Smile though your heart is aching
Who's who at the MassKarade Ball 2023, a jewel in Bacolod's award-winning festival Masskara
By AA Patawaran
At A Glance
- When the going gets tough, the tough throw a ball, the MassKarade Ball, and this year's ball, held on Friday, Oct. 20, at the grand ballroom of Sugarland Hotel, was perhaps the biggest in the festival's 43-year history.

When the going gets tough, the tough get going. In the case of the Bacolodnons, especially back in the 1980s, when everything that could go wrong went wrong in Bacolod—a sugar crisis, a famine, a luxury liner, the MV Don Juan, sinking off the coast of Mindoro, leaving 176 dead—the tough look to the bright side.
Under these circumstances, Masskara was born, a festival that would soon make the smile an emblem of the spirit of resilience that’s become a signature not only of the Bacolodnons but of the rest of the Filipinos. Incidentally, Bacolod is also the city of smiles.

Fast forward to 2023, and Bacolod, like the rest of the world, is just emerging from a years-long spate of challenges, like the pandemic and the sugar shortage of 2022. Times are tough but Bacolodnons are tougher, so this year’s Masskara, whose festivities began on Oct. 7, has been more festive than ever.
When the going gets tough, the tough throw a ball, the MassKarade Ball, and this year’s ball, held on Friday, Oct. 20, at the grand ballroom of Sugarland Hotel, was perhaps the biggest in the festival’s 43-year history, with guests, dressed in fun, chic formals, anything from stylized, modernized barongs Tagalog to ballgowns that harked back to the day Bacolod was Sugarlandia, world capital of sugar barons, when a wedding of legend boasted of champagne flowing from a fountain.

2023 chair Jojie Dingcong; from left, middle row: Jason Ong, Ann Ong, Kevin Tan, Rep.
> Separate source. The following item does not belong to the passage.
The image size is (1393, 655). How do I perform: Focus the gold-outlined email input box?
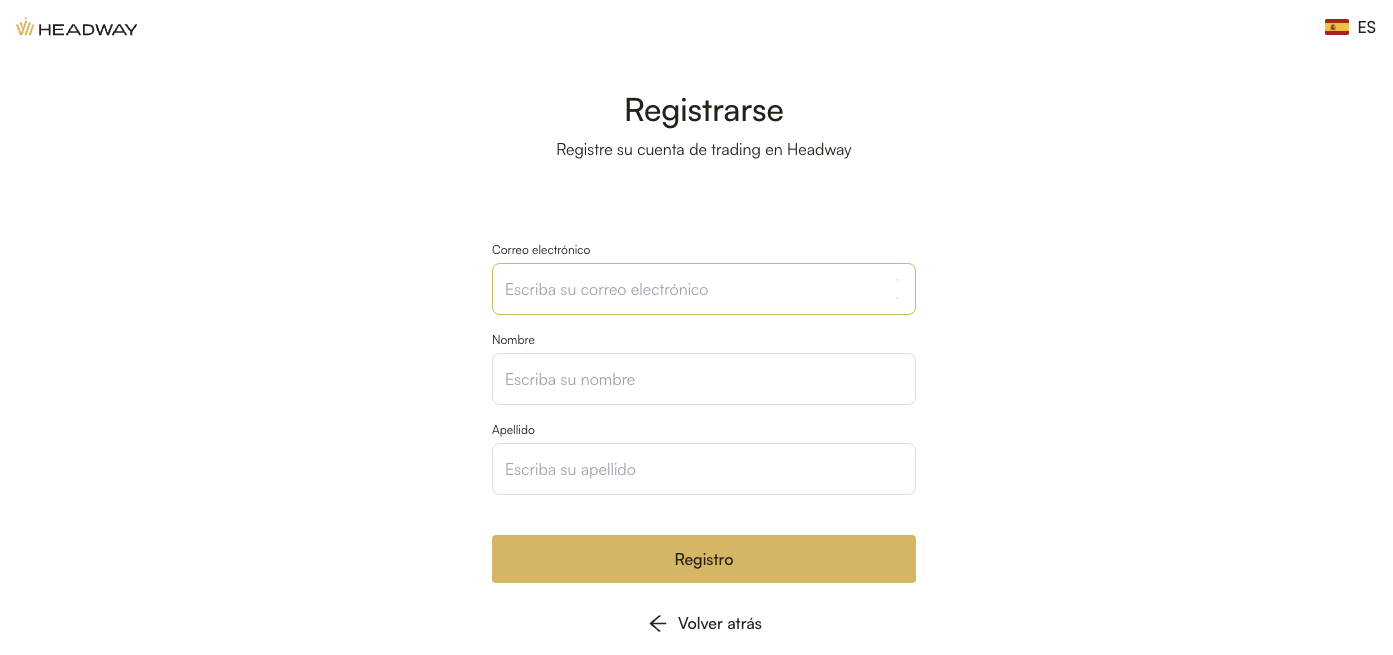tap(703, 289)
Mikee Romero, Sheila Romero; from left, bottom row: Sen. Mark Villar, Cristina Martel. Paolo Martel, Cristalle Pitt, and Justin Pitt
We are no longer as guilty of such conspicuous consumption, but the never-give-up spirit of the Bacolodnons, from which every Filipino in every other region of the Philippines has great lessons to learn, still need to be declared, so MassKarade Ball 2023, presided over by Bacolod Mayor Albee Benitez, with MassKara 2023 chair Jojie Dingcong by his side to make every detail of his vision come to life, wasn’t so much about a show of wealth as it was about acknowledging how people could come together to overcome the troubles of our time and to help each other rise to the challenge.
Among the highlights of the evening was the introduction of this year’s beneficiaries, five students representing different sectors, such as the OFWs, transportation, women’s sector and the youth’s, and the PWDs, who each received ₱100,000 worth of scholarship grants from the funds raised through the MassKarade Ball.

Boschi; from left, middle row: Margie Moran Floirendo, Marilyn Gan, Dr. Steve Mark Gan, Katrina Ponce Enrile; from left, bottom row: Candy Dizon, Cristina Corro, Andrei Corro, Steven Tan. and Harold Geronimo
Another highlight was an encapsulation of Bacolod’s history, including its pre-colonial past and its Aeta community, its struggles as a colony under Spain and the United States, World War II, the sugar crisis, the sinking of Don Juan, and more, through a costume parade featuring the 15 candidates of Miss Bacolod MassKara 2023.
MassKara has been cited, as Jojie said in his welcome remarks, “by CNN as one of the 12 best things in the Philippines and by the National Geographic Traveller as one of the must-do events for the world in October,” but last Friday’s star-studded guest list, whose photographs jazz up this page, was yet another proof of the pudding: From a town plaza event in the 1980s, Masskara has become a national event that the rest of the world should experience.